● **Work item**
Could you give back exactly the lines below from the one with "This screenshot has width=388, height=433." through the one with "This screenshot has height=387, width=546.", without a single picture?

^^^^^^^^

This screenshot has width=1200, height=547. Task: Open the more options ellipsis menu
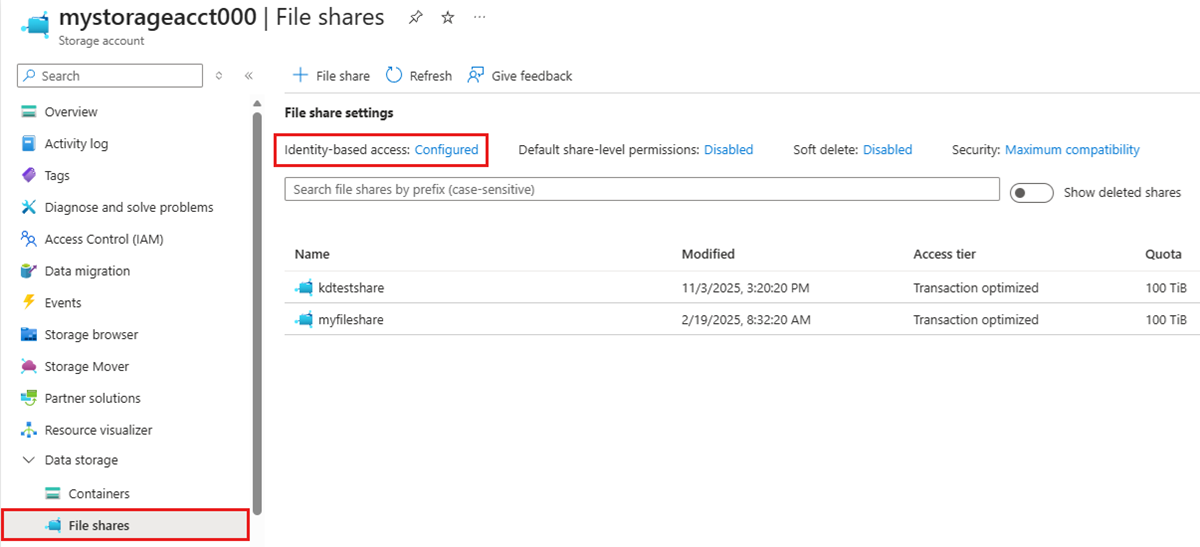click(480, 17)
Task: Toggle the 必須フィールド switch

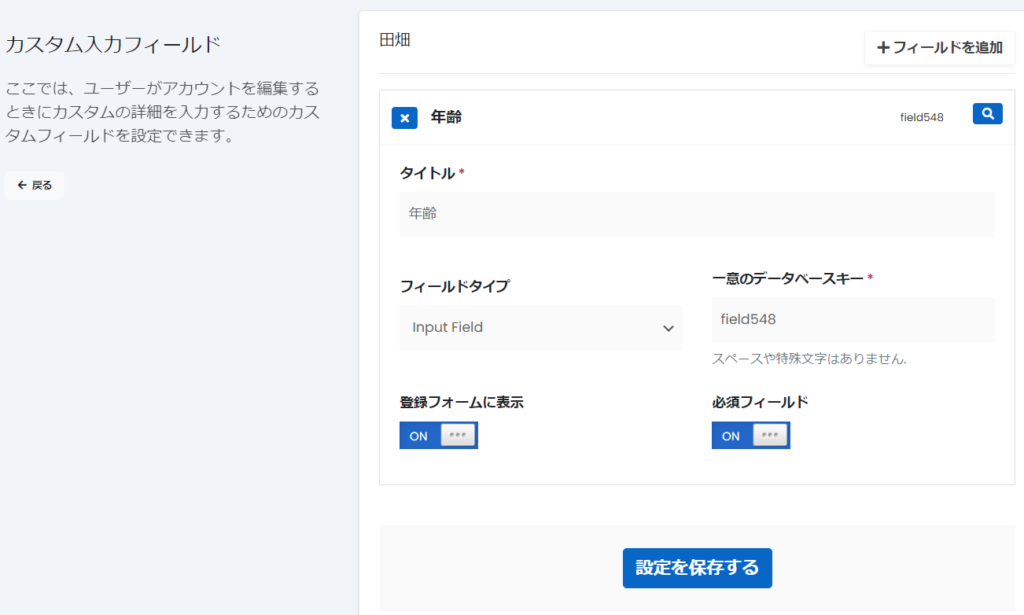Action: pos(750,435)
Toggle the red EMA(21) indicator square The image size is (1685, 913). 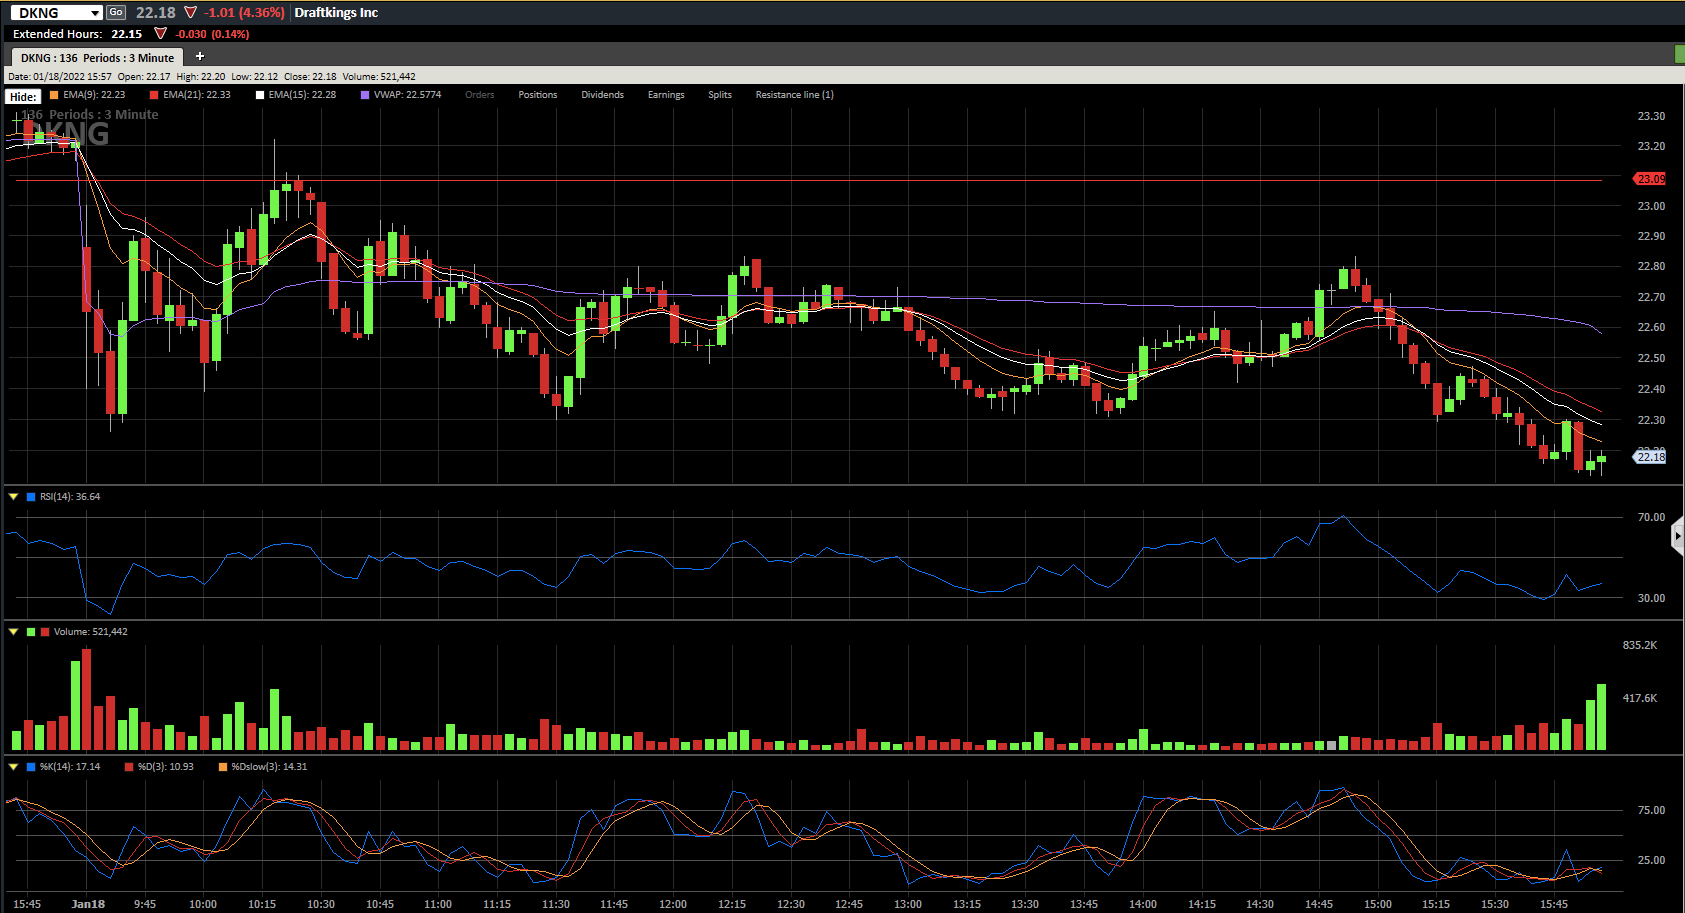click(x=154, y=95)
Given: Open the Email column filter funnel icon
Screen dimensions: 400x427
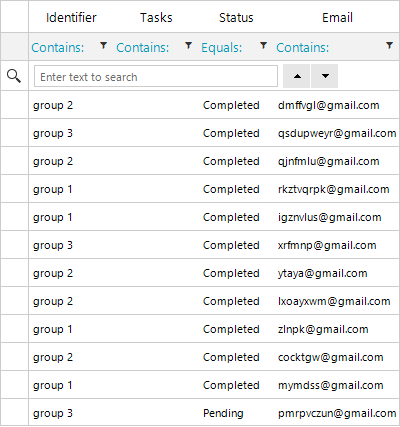Looking at the screenshot, I should pos(389,46).
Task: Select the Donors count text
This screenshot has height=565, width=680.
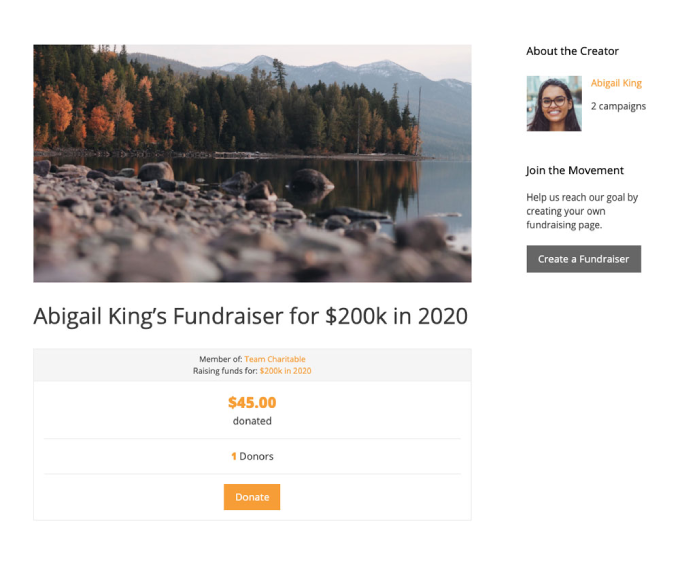Action: pyautogui.click(x=256, y=456)
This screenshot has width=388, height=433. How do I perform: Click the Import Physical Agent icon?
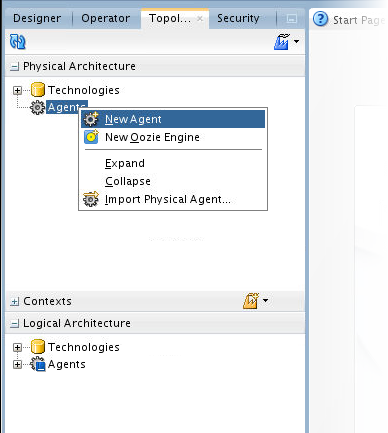91,199
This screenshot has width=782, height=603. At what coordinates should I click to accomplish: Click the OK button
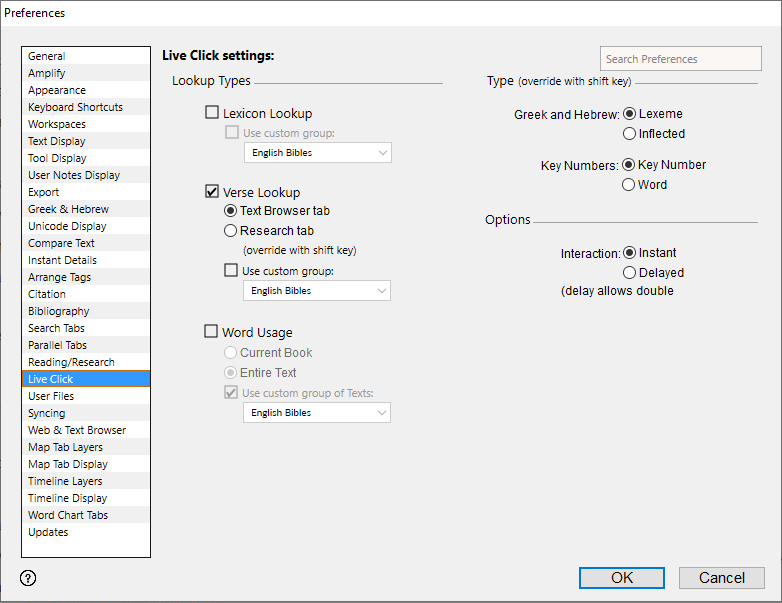click(621, 577)
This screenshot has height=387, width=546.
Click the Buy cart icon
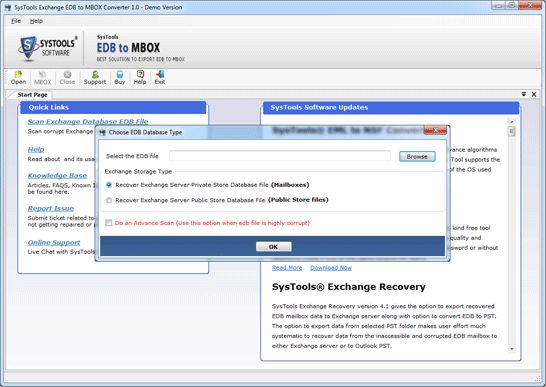(x=120, y=77)
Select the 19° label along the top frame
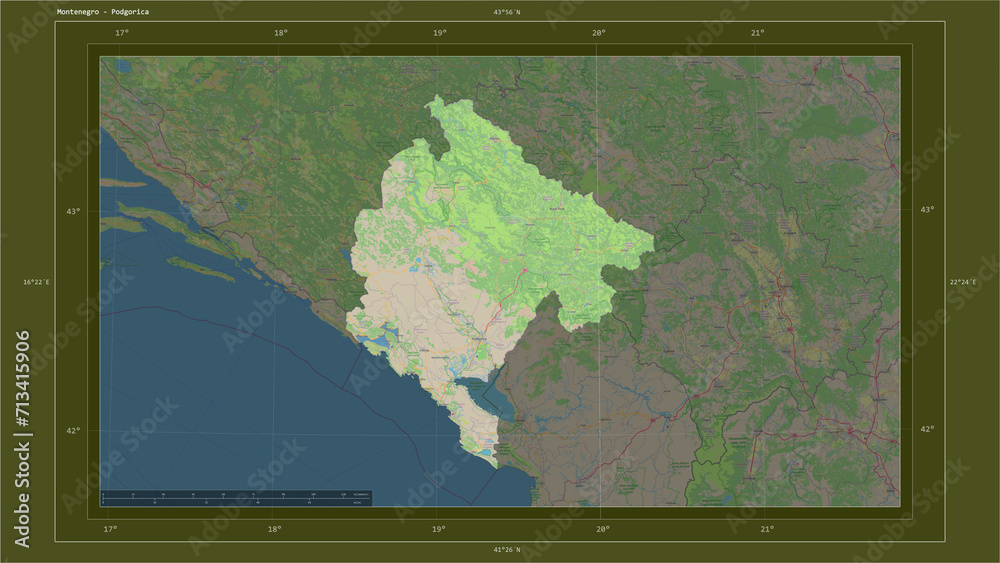The height and width of the screenshot is (563, 1000). (x=439, y=33)
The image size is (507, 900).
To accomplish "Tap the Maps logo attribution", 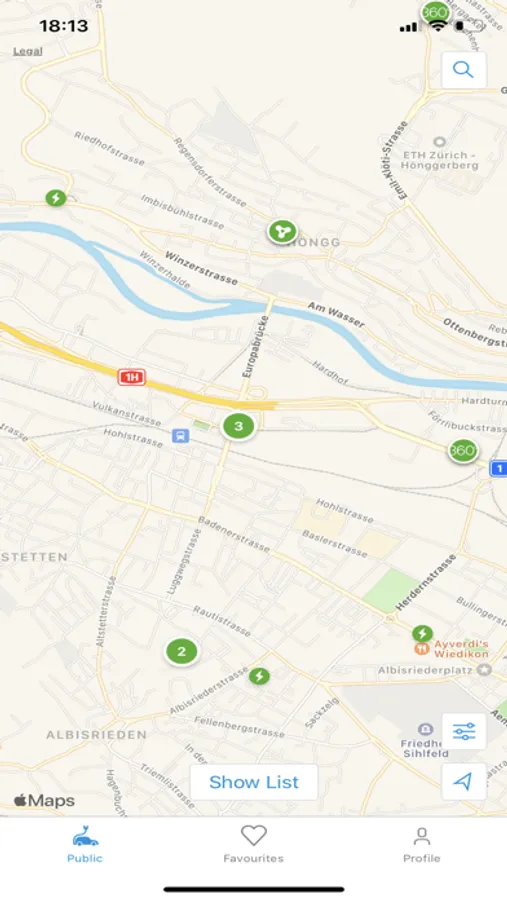I will pyautogui.click(x=44, y=800).
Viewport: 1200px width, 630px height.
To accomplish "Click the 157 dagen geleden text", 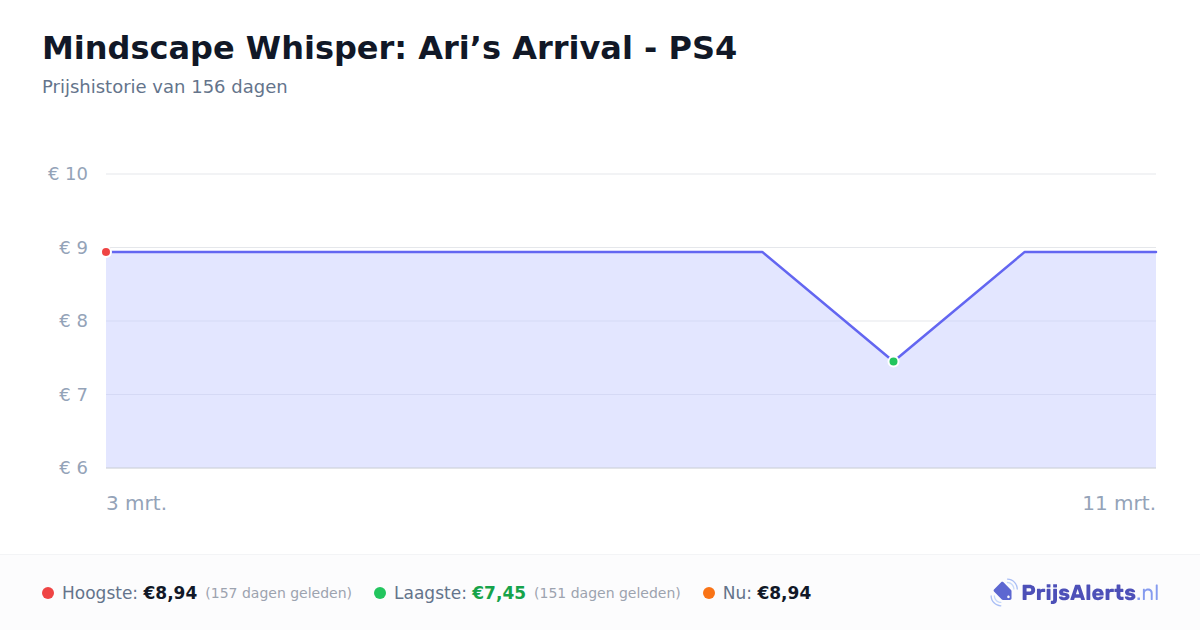I will [x=279, y=593].
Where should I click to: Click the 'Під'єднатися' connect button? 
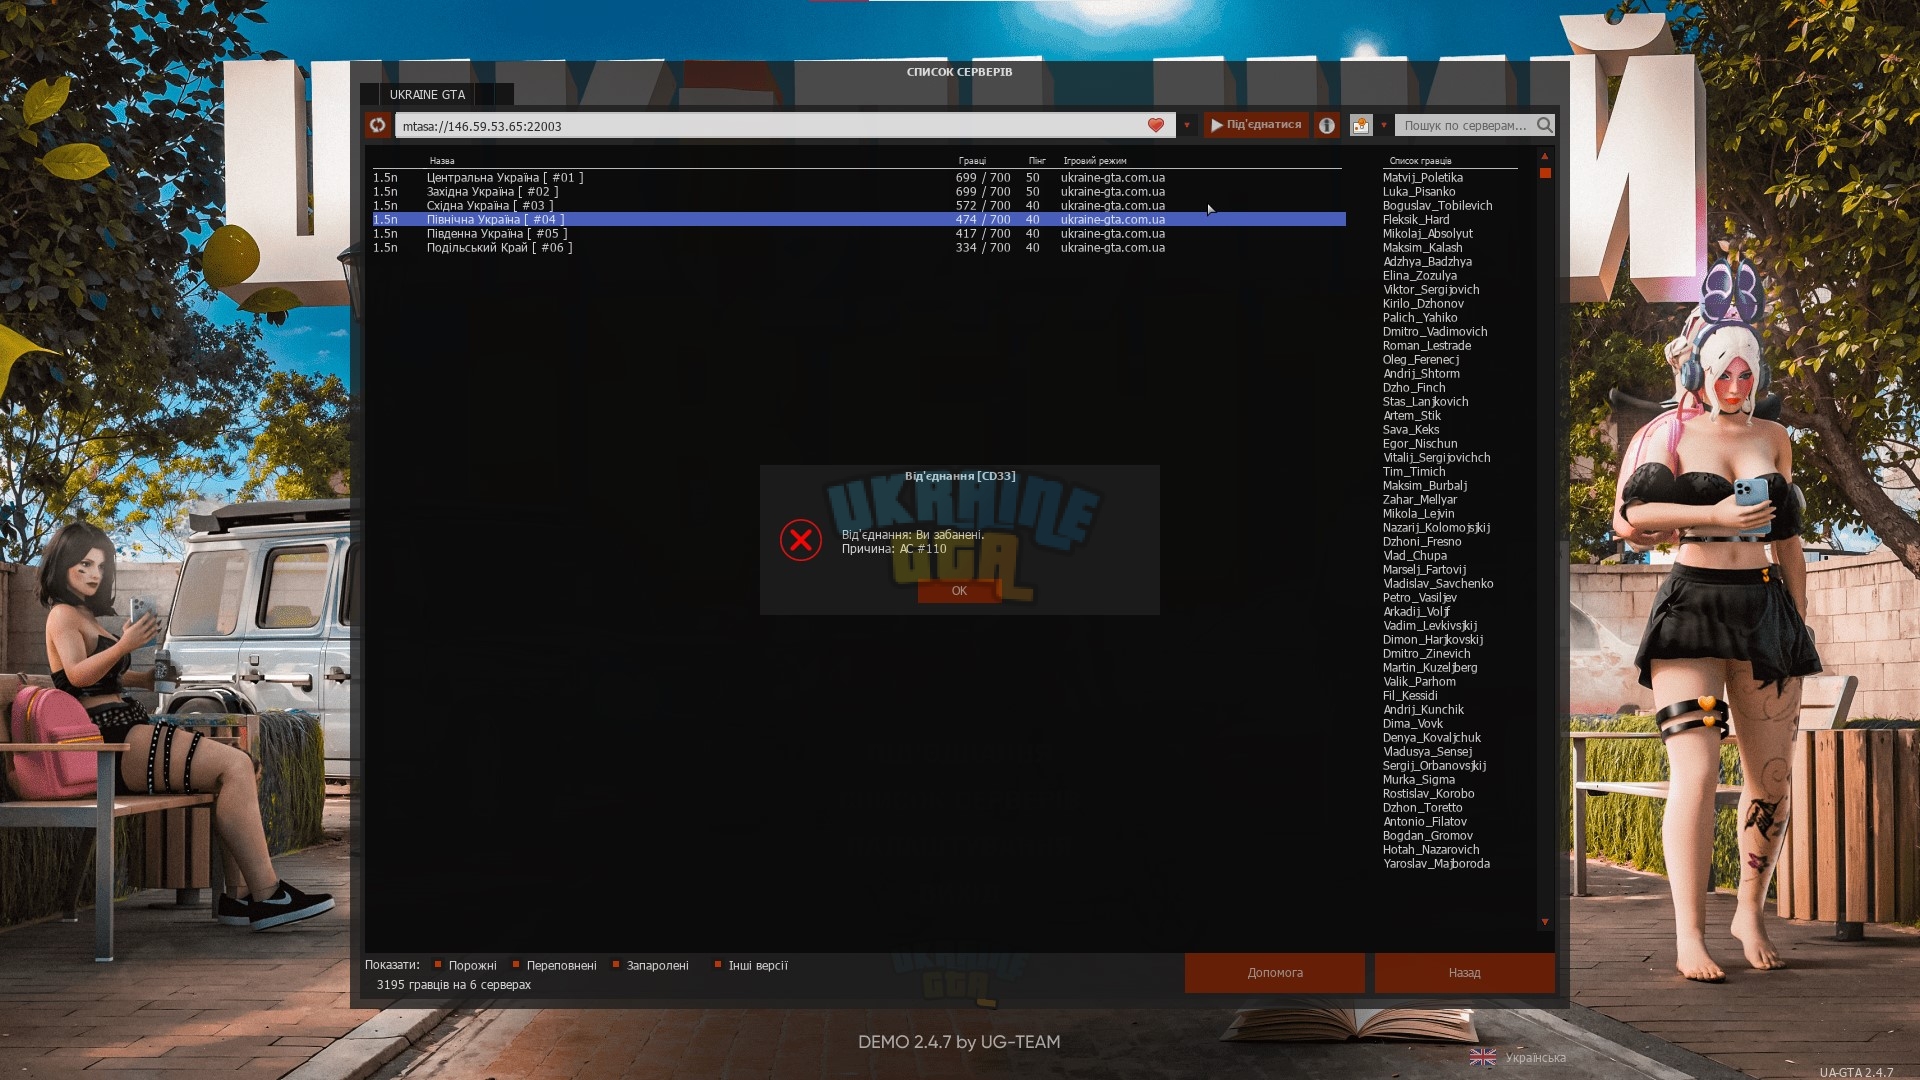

^^^^^^^^

● **Solved problem**
This screenshot has width=388, height=433. How do I perform: Click the Import Physical Agent icon?
91,199
This screenshot has width=782, height=603. At what coordinates should I click to accomplish: Click the OK button
click(621, 577)
This screenshot has height=387, width=546.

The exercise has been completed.